Namun Leo tetaplah Leo. Pertunjukan berlangsung hampir 2,5 jam. Di lagu penutup berjudul Bulan Separuh Bayang, Leo mengulang-ngulang bait yang menjadi jatahnya dengan gayanya yang jenaka. Sebuah lagu yang memang dinyanyikan secara duet. Lagu yang seharusnya sudah selesai itu, terus diulang-ulang Leo. Kini berbalik, Leo yang tak mau berhenti menyanyi, “Belahan hatiku katakan/kita takkan berhenti/tegak di sini nyatakan/teguhlah cinta suci/Putra-putri pertiwi/jiwa petani sejati/kaki-kaki sendiri/guratan sedalam hati ti ti ti.” 

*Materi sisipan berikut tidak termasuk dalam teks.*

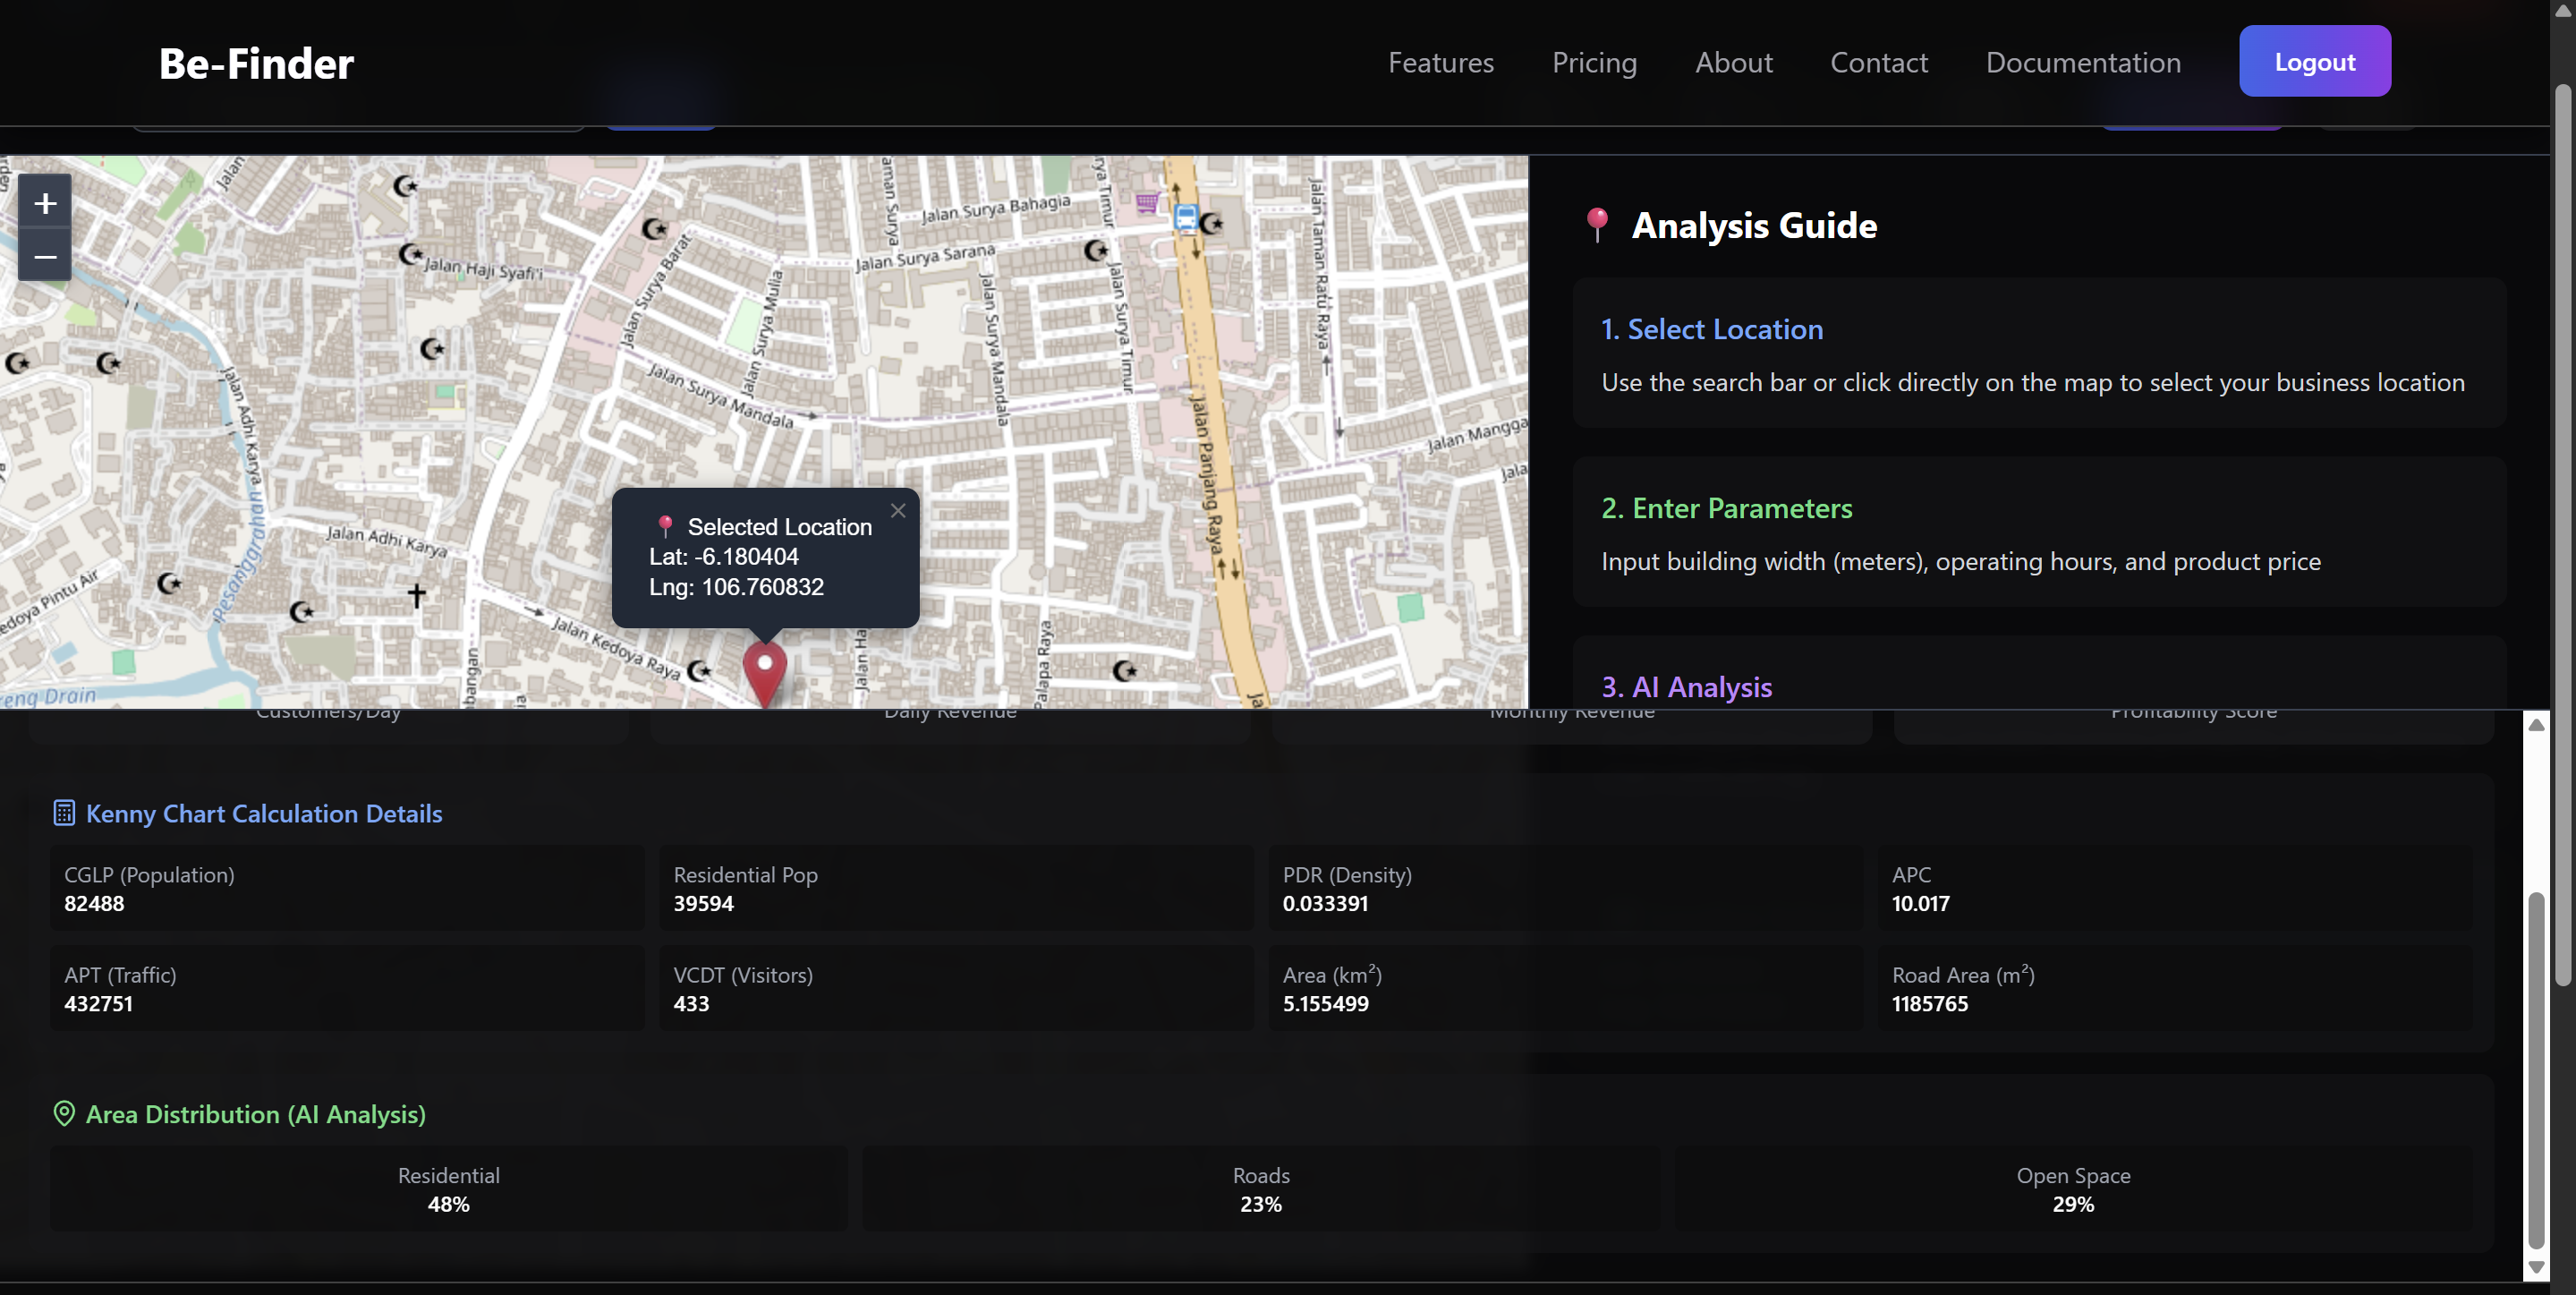Click the Be-Finder logo
Viewport: 2576px width, 1295px height.
[256, 63]
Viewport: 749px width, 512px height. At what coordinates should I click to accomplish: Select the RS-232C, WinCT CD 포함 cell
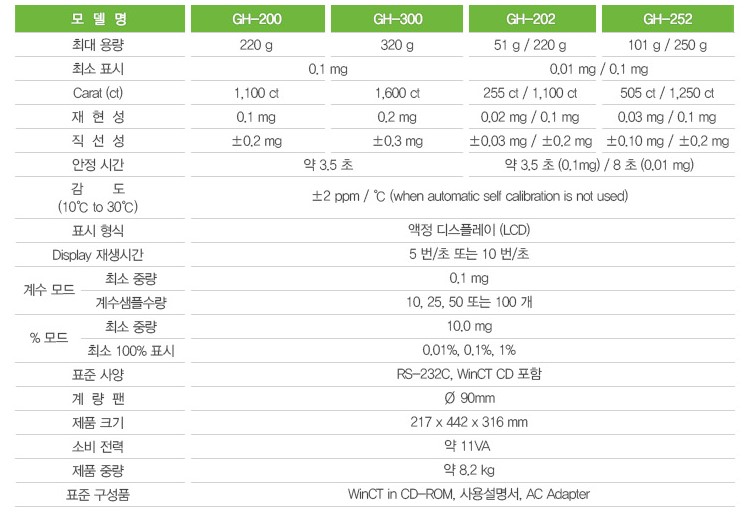click(x=469, y=374)
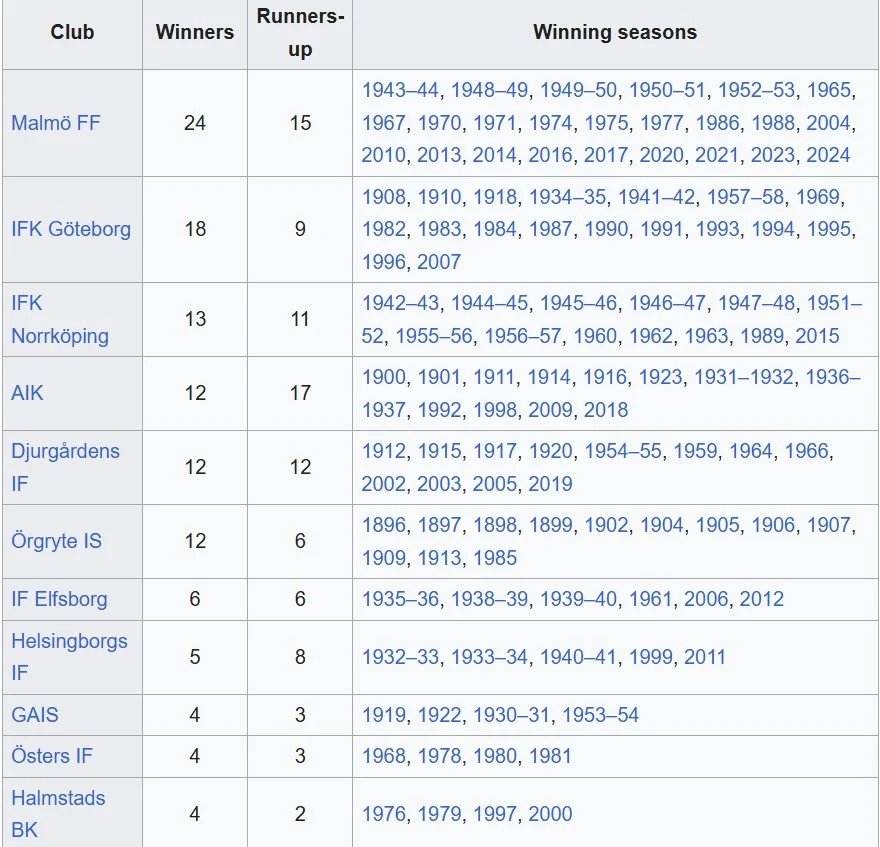The image size is (880, 847).
Task: Open the IF Elfsborg link
Action: 59,599
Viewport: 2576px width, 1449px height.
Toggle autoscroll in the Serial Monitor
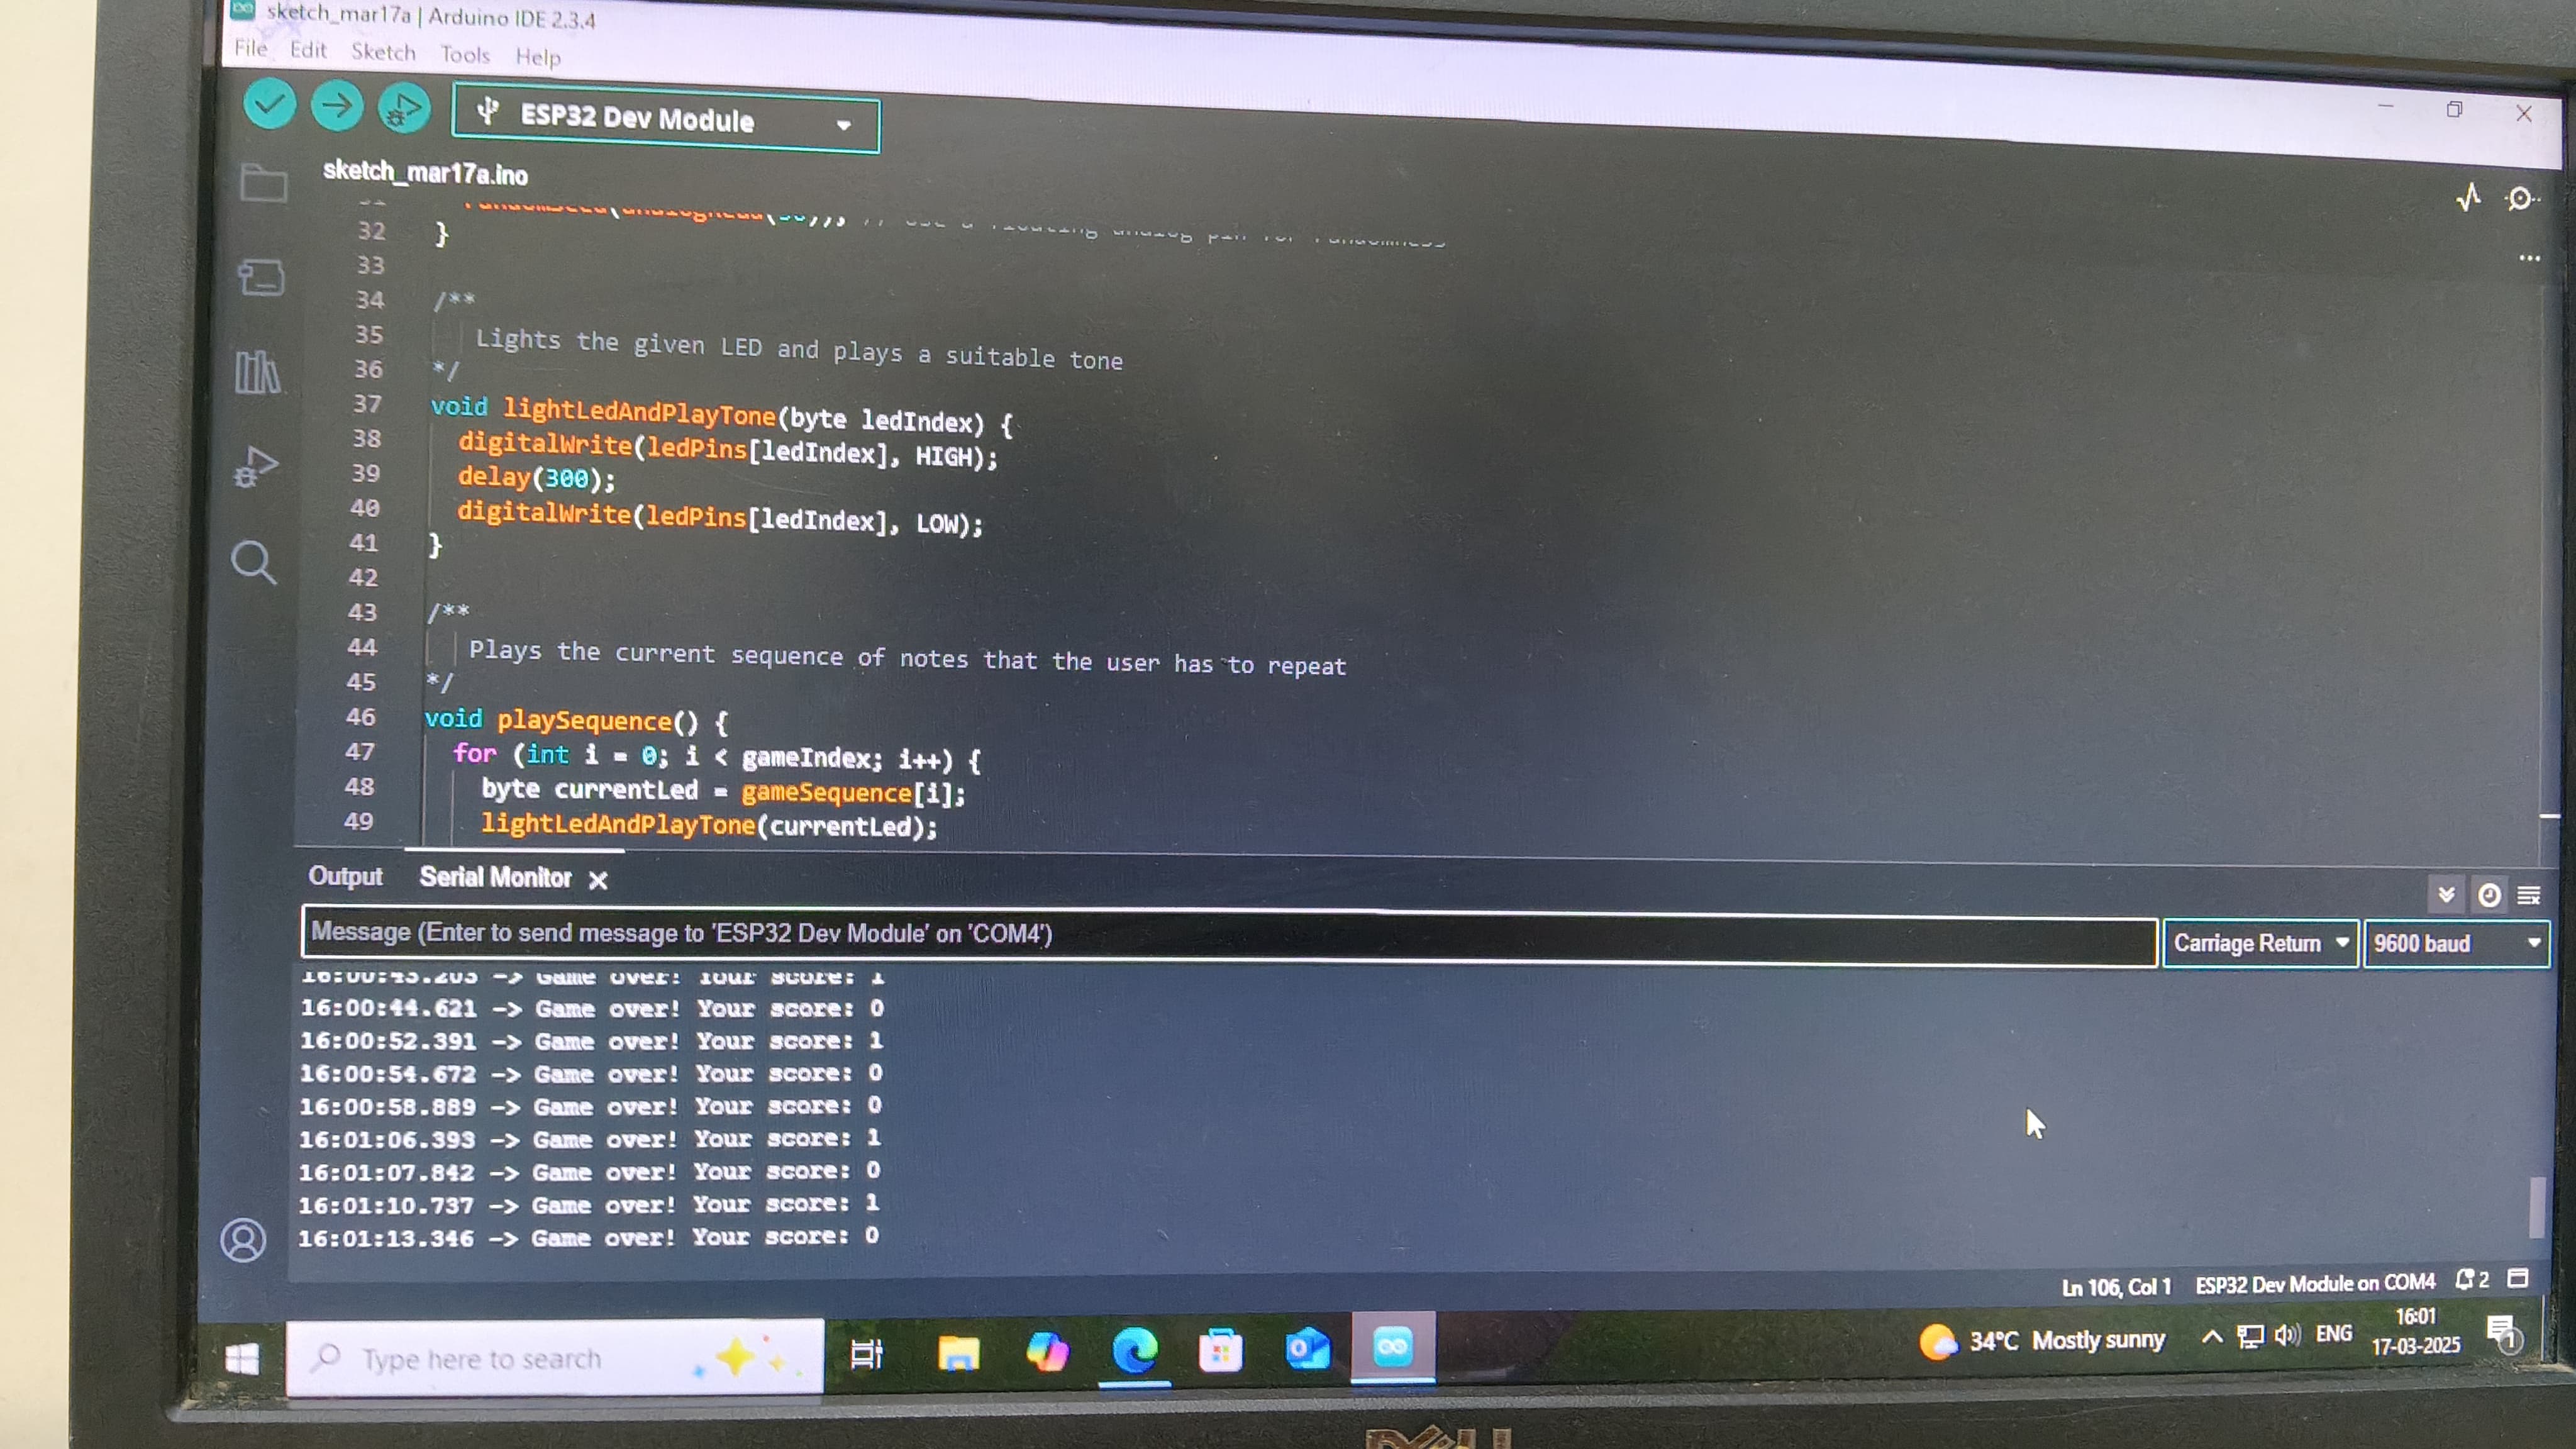(x=2446, y=894)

Mau tak mau, dengan raut yang riang, Titi menyambut bait yang merupakan jatahnya, “Sujudku/pada tanah kotor negeri ini/rumah putih berawan hitam/di mana kau dan aku dilahirkan/tiada alas tidur/selain tangan penuh kasih”

Dan penonton pun menyambut dengan menyanyikan reffrein secara meriah, “bulan separuh bayang/bulan separuh bayang/mulai tertutup awan….” 


*Artikel ini pernah dimuat di www.vhrmedia.com pada Agustus 2011 dan mengalami sejumlah penyuntingan.